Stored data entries
┄┄┄┄┄┄
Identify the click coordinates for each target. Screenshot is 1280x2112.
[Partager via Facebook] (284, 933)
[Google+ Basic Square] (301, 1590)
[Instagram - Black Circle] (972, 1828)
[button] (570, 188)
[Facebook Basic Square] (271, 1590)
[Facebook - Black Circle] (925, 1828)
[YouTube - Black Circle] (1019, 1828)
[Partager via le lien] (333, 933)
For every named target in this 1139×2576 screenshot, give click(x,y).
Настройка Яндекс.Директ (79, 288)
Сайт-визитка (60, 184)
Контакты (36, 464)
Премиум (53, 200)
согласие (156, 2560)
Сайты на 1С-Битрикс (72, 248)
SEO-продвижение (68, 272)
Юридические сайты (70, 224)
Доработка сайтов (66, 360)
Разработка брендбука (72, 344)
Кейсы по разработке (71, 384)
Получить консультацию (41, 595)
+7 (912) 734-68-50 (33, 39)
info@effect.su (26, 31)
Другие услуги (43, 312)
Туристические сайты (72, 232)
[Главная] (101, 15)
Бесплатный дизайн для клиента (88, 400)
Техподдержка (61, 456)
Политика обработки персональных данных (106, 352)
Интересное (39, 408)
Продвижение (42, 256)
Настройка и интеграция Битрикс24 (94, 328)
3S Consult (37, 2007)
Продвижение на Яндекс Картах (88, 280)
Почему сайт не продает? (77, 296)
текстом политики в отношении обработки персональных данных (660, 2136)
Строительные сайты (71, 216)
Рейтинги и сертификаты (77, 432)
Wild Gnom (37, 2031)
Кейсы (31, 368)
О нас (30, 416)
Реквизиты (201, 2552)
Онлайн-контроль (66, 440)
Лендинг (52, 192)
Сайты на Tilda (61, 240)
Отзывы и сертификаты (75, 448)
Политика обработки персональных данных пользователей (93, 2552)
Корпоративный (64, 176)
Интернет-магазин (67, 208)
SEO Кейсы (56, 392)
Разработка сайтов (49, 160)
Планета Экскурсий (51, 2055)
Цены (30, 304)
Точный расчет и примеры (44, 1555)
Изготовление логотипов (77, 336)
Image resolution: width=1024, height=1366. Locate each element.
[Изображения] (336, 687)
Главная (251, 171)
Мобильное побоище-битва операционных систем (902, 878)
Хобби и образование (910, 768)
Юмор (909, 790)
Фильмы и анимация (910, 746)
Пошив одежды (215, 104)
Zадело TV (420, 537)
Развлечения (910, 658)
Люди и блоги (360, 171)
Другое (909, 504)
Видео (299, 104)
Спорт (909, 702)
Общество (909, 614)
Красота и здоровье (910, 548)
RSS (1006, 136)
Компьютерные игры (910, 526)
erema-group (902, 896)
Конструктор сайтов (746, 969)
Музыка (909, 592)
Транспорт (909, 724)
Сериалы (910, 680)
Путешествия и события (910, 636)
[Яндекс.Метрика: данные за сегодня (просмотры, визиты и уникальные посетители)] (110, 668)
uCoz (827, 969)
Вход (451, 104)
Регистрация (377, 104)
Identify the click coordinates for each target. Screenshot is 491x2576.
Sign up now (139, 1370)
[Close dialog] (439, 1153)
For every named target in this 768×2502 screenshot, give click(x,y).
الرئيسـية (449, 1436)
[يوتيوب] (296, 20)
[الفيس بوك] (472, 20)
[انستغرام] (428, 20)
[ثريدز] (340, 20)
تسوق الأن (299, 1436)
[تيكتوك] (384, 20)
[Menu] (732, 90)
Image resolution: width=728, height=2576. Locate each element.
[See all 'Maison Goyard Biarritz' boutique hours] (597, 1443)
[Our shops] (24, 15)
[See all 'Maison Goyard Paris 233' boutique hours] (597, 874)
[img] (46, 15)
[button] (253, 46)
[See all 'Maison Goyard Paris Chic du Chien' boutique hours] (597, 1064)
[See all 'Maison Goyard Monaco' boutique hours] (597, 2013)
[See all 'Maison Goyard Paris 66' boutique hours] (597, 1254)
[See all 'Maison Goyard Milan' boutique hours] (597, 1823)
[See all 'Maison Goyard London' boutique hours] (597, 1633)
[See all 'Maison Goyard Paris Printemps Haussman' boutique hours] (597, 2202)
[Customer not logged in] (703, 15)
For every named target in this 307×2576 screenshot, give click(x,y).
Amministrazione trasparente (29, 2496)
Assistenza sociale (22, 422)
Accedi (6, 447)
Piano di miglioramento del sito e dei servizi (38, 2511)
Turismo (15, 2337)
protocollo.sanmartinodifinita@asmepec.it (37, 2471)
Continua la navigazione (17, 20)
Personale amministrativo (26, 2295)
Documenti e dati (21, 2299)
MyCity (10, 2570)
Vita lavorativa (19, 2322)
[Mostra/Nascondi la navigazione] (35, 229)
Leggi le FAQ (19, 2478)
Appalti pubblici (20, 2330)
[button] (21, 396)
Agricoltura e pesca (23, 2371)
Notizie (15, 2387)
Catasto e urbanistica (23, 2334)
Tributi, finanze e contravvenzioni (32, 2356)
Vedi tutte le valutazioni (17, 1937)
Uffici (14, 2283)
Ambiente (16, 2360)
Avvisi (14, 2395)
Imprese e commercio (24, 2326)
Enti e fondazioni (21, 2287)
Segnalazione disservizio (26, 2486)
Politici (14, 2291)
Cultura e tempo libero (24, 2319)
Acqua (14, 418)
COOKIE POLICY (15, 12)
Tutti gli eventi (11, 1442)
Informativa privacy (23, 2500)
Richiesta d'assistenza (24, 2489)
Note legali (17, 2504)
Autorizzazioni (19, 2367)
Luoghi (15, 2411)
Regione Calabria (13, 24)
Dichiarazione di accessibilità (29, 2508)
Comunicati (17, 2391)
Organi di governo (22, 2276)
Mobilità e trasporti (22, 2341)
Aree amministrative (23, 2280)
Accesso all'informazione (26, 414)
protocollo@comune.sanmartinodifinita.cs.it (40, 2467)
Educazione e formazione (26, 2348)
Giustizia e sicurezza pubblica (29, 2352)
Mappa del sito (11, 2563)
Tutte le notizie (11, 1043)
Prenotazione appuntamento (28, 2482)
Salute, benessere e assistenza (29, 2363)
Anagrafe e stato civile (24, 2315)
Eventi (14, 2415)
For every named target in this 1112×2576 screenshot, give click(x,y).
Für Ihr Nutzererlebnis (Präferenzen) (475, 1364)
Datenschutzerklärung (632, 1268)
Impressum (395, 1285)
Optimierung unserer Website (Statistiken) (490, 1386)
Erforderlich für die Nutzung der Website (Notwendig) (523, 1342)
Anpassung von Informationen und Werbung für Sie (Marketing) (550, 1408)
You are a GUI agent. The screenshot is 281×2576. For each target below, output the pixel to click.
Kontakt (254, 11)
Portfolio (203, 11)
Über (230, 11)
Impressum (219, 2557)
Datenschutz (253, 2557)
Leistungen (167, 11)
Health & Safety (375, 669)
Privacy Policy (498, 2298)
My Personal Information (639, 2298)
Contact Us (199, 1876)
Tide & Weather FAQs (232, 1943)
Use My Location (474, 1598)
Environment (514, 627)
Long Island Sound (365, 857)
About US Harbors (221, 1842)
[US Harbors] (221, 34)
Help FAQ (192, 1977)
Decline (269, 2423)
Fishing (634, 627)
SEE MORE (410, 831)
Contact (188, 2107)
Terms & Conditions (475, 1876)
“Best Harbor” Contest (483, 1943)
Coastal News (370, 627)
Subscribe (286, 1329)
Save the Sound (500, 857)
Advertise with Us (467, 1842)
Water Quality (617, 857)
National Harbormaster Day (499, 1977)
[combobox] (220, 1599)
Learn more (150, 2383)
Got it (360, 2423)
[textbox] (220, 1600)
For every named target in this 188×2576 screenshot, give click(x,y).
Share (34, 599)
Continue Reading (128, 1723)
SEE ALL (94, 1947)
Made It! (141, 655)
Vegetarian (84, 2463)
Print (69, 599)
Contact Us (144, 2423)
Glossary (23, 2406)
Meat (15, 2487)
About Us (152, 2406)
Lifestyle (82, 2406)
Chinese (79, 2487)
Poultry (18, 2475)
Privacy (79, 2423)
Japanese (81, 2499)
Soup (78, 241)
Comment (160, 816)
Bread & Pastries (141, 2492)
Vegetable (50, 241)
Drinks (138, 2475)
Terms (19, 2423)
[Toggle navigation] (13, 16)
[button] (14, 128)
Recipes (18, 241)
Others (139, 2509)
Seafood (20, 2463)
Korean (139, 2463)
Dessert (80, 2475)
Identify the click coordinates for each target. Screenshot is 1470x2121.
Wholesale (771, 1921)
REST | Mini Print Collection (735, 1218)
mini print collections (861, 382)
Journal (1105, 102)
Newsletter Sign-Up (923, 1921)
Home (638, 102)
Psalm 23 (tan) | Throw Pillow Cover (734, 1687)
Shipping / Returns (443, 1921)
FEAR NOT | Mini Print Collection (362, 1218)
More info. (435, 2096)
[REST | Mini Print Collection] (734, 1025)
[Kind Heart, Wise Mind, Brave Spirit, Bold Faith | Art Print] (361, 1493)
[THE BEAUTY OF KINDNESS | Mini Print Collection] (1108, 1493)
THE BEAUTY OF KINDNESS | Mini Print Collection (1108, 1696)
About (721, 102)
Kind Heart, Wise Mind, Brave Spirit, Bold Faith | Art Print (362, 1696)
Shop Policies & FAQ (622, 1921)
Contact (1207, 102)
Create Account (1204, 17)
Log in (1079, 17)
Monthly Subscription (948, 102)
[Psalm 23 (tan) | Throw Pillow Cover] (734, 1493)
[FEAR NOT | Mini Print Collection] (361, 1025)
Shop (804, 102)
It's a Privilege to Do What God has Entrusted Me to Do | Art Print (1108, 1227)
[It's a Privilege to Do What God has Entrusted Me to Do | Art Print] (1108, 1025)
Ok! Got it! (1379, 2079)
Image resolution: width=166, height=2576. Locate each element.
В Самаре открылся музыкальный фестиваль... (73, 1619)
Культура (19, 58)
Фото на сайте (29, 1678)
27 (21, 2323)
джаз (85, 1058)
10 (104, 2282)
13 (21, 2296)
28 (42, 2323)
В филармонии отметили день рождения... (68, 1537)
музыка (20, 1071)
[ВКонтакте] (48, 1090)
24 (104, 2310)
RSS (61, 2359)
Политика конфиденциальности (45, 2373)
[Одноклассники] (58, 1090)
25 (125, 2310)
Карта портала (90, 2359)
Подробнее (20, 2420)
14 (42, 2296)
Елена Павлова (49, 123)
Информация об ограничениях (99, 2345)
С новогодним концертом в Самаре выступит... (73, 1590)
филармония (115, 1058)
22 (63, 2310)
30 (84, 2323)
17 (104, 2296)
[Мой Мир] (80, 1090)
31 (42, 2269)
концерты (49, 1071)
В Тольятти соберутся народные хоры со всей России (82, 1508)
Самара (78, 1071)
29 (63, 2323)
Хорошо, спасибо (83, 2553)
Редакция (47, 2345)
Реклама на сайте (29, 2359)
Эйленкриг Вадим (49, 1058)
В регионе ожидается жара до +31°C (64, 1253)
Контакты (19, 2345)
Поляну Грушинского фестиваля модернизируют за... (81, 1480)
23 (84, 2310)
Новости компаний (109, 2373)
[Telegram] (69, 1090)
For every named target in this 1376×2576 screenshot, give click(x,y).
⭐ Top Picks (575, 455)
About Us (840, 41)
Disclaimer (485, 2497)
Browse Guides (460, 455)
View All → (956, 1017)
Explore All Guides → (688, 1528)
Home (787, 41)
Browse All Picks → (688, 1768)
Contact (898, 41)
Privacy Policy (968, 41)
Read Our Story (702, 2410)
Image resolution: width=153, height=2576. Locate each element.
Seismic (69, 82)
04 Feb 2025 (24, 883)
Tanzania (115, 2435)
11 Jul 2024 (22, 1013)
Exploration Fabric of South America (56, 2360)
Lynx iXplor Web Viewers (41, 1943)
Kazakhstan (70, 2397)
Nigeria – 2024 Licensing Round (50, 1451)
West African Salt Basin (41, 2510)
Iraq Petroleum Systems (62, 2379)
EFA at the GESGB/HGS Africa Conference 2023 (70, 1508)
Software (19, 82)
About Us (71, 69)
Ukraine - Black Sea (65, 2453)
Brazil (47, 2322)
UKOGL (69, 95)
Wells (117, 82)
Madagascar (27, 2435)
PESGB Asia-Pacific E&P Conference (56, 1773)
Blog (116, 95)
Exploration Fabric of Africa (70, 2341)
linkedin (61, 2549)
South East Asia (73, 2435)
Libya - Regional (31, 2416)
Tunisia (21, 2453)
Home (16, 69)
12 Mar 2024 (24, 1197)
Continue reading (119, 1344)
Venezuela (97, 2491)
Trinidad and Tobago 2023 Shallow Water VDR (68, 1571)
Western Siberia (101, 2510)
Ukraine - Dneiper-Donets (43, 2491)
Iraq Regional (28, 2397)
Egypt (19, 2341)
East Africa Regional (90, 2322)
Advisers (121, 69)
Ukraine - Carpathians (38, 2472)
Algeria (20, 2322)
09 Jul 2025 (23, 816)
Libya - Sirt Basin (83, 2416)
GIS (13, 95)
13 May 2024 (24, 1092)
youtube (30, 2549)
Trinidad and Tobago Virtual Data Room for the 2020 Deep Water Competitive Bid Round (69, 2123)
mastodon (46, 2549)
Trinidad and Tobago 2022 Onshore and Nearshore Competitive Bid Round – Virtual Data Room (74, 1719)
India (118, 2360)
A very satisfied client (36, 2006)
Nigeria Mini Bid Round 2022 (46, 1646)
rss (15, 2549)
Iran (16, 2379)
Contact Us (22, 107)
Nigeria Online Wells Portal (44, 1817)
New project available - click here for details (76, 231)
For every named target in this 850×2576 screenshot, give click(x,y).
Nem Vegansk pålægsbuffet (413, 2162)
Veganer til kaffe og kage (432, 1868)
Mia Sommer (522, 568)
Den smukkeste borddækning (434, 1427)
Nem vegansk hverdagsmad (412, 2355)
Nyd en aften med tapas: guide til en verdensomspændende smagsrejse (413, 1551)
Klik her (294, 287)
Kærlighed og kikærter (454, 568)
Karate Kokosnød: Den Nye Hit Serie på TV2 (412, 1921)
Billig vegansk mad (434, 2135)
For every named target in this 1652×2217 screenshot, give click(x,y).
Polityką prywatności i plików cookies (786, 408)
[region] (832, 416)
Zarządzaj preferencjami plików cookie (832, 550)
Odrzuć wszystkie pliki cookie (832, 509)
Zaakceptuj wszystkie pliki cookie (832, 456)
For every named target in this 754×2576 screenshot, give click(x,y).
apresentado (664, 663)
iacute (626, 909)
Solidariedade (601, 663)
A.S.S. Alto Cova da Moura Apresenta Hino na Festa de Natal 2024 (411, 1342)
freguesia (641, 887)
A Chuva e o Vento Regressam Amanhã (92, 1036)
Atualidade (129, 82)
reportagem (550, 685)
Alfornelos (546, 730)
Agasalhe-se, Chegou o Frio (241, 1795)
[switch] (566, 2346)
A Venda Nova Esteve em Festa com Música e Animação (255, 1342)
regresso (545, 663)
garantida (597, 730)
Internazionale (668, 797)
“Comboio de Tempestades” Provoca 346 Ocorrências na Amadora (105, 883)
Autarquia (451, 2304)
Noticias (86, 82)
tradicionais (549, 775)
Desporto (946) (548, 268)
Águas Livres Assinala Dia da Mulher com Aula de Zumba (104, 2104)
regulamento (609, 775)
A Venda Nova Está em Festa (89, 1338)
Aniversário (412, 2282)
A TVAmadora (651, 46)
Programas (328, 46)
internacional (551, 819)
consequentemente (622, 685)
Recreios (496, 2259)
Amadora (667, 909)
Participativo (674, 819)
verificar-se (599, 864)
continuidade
┄┄┄┄┄┄
[What is expected] Begin at the first line of the entries above and copy every line exactly, ending with the line that contains "Другие услуги (43, 312)".

[Result for this task]
Identify the click coordinates for each target. Screenshot is 1280x2112.
[Partager via Facebook] (284, 933)
[Google+ Basic Square] (301, 1590)
[Instagram - Black Circle] (972, 1828)
[button] (570, 188)
[Facebook Basic Square] (271, 1590)
[Facebook - Black Circle] (925, 1828)
[YouTube - Black Circle] (1019, 1828)
[Partager via le lien] (333, 933)
For every named target in this 1139×2576 screenshot, give click(x,y).
Настройка Яндекс.Директ (79, 288)
Сайт-визитка (60, 184)
Контакты (36, 464)
Премиум (53, 200)
согласие (156, 2560)
Сайты на 1С-Битрикс (72, 248)
SEO-продвижение (68, 272)
Юридические сайты (70, 224)
Доработка сайтов (66, 360)
Разработка брендбука (72, 344)
Кейсы по разработке (71, 384)
Получить консультацию (41, 595)
+7 (912) 734-68-50 (33, 39)
info@effect.su (26, 31)
Другие услуги (43, 312)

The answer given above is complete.